■ **Problem description**: Pull out from the material below all lines with "heading".

■ **Data section**:
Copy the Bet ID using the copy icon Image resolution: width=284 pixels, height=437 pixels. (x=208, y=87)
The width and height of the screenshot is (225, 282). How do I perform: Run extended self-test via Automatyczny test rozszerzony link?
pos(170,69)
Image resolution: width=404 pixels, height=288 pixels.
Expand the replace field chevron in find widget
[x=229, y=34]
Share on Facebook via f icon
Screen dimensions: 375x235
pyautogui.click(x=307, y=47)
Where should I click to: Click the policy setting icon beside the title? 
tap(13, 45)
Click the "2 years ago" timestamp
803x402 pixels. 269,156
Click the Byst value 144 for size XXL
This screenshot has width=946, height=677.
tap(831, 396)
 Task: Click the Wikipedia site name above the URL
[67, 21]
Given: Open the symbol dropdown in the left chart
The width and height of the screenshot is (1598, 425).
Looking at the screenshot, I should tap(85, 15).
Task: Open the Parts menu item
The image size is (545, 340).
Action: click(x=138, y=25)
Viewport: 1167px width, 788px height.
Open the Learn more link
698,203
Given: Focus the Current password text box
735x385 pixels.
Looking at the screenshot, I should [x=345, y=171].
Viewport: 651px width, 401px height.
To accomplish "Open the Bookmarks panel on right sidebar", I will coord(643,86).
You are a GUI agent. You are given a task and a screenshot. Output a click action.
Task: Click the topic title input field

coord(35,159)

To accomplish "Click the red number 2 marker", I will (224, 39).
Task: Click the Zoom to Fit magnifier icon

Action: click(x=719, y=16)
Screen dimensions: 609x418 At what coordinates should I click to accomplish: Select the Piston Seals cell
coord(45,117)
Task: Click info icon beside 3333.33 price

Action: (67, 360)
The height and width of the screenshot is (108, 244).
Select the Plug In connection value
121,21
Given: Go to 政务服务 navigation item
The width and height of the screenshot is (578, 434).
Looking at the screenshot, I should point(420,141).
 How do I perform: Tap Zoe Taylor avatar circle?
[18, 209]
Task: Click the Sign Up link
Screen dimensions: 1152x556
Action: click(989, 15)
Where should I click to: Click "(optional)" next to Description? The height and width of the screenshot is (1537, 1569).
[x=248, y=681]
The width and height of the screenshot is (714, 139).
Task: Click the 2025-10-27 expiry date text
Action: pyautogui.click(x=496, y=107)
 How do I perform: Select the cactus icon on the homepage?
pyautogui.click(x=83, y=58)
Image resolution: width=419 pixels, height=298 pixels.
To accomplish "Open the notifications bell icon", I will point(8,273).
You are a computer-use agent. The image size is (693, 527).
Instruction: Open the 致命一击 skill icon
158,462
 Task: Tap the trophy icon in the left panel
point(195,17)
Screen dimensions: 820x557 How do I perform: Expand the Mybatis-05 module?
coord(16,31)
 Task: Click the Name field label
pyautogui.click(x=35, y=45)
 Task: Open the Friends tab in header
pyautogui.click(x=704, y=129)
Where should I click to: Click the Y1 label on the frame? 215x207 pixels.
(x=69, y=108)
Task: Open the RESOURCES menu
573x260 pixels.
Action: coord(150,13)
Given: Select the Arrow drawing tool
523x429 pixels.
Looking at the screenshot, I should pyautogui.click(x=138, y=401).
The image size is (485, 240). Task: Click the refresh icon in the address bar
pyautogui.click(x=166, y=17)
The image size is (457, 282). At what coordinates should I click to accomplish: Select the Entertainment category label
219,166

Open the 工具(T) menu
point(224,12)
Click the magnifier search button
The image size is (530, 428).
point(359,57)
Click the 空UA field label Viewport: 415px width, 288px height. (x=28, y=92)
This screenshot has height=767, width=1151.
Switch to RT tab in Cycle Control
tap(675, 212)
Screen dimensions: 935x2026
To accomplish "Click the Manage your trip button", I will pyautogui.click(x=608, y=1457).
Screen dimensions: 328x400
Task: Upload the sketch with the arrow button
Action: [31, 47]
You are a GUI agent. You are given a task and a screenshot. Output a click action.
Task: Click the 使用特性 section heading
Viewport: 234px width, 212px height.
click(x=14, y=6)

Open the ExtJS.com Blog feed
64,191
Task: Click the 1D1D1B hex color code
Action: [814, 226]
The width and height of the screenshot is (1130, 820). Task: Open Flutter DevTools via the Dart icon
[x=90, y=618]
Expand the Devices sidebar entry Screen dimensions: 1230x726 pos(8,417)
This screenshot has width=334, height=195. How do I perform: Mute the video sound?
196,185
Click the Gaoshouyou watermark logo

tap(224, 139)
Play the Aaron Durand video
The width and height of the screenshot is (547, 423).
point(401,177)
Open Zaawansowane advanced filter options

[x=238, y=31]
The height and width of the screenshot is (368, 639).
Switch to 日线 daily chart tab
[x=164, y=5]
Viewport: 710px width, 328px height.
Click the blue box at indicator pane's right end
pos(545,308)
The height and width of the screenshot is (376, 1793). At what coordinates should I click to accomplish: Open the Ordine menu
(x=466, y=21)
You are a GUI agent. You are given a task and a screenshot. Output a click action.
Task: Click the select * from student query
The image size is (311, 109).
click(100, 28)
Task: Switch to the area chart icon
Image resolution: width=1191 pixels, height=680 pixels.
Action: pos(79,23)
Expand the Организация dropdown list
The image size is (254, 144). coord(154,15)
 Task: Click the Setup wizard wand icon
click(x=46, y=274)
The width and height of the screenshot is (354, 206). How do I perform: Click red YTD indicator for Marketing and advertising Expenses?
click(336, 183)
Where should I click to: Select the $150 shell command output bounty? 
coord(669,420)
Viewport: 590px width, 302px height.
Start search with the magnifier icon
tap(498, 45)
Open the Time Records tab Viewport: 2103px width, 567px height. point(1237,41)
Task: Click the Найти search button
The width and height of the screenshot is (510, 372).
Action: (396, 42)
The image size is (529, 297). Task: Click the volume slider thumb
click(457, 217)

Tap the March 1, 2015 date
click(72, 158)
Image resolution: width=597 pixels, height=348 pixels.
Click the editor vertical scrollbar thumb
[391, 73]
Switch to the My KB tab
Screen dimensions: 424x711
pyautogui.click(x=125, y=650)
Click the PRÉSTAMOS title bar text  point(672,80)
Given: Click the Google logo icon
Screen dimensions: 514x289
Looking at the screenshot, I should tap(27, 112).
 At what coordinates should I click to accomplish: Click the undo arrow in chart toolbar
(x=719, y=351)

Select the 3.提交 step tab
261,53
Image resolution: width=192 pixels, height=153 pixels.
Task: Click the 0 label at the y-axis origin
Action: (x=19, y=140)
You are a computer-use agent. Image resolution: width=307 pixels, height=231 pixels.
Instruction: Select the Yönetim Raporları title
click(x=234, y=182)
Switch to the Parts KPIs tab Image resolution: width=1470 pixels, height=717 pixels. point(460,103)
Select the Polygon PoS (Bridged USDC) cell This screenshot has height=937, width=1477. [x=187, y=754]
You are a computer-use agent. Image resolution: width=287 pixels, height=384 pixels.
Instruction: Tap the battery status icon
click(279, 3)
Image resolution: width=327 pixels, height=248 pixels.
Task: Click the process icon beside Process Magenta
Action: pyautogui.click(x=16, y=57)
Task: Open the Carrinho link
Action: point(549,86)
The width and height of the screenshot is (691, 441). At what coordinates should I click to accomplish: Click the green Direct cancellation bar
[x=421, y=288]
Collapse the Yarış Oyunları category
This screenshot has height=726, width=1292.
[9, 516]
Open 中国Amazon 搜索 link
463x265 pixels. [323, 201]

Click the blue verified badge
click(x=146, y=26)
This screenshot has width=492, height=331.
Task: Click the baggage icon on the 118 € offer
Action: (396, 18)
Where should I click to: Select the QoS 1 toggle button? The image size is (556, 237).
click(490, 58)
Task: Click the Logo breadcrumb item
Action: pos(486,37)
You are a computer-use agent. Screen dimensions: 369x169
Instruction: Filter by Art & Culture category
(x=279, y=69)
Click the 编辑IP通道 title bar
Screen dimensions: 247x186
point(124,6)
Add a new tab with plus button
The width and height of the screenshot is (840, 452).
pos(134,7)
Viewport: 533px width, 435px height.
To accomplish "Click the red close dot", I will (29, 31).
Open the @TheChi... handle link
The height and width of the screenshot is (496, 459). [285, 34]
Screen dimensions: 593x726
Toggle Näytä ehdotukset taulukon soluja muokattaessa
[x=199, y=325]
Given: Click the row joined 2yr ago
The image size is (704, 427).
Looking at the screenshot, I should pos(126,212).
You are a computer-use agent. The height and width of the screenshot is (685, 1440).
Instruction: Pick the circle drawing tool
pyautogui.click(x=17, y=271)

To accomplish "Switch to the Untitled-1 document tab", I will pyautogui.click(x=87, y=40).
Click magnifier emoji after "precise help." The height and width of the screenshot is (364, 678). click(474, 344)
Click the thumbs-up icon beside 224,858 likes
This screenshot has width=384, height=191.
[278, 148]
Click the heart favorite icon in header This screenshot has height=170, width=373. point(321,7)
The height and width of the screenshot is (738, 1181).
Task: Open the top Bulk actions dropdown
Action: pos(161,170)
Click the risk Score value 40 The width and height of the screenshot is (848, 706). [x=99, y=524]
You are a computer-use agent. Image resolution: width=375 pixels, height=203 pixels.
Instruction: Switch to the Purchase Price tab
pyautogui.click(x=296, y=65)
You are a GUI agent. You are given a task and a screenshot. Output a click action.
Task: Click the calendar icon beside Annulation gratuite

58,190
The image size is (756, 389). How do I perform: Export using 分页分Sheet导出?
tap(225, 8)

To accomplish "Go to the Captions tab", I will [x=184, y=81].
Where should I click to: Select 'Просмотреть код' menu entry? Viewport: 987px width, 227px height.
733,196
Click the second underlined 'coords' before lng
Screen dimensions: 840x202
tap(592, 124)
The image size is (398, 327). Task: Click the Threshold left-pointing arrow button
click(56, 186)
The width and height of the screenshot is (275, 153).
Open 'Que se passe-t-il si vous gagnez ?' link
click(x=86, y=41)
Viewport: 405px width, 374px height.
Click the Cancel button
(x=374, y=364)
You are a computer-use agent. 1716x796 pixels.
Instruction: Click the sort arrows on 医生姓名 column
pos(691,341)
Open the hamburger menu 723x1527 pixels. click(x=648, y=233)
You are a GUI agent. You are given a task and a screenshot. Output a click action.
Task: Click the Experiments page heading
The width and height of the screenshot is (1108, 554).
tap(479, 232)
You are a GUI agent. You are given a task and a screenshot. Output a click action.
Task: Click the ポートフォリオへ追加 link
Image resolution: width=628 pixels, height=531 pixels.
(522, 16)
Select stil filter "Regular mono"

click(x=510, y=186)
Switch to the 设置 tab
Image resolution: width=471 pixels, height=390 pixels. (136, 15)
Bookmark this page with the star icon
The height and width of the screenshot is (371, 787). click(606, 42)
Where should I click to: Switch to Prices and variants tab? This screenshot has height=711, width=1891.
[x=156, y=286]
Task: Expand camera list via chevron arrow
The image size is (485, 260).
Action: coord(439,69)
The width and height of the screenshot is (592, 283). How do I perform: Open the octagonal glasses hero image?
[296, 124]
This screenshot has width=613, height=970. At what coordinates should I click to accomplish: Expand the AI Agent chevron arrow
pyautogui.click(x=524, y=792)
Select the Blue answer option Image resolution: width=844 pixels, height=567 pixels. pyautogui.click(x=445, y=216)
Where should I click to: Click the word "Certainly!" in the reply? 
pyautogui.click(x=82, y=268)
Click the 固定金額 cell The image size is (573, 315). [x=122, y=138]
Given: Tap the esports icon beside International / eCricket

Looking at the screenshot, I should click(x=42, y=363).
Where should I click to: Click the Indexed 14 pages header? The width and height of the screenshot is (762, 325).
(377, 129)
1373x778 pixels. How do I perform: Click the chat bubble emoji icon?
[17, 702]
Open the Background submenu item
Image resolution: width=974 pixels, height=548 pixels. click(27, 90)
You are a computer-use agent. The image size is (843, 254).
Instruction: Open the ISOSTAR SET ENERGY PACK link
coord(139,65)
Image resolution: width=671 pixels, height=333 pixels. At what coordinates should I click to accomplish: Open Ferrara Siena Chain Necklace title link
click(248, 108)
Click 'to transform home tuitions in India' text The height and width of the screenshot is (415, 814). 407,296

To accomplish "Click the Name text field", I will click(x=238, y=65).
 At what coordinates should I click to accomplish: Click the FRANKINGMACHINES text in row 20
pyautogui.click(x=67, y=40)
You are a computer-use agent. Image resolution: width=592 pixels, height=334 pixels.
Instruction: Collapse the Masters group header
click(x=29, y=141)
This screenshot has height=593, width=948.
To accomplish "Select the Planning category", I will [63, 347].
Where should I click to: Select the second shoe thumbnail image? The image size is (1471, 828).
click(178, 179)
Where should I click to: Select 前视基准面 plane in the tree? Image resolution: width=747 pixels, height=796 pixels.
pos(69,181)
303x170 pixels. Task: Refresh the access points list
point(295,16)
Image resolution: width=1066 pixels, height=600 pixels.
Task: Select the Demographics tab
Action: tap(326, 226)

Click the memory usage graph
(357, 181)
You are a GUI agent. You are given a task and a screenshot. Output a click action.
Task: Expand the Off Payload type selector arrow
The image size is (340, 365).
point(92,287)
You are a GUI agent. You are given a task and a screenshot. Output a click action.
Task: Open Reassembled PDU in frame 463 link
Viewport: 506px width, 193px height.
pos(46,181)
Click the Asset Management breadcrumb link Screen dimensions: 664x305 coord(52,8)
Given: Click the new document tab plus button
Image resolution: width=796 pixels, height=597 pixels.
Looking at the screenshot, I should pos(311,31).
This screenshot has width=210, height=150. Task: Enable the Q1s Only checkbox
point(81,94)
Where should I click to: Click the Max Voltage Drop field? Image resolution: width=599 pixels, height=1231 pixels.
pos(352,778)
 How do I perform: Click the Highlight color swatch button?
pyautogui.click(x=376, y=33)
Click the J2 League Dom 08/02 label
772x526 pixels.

■ **Solution for this problem**:
Task: Click the 使用特性 section heading
Task: Click the Experiments page heading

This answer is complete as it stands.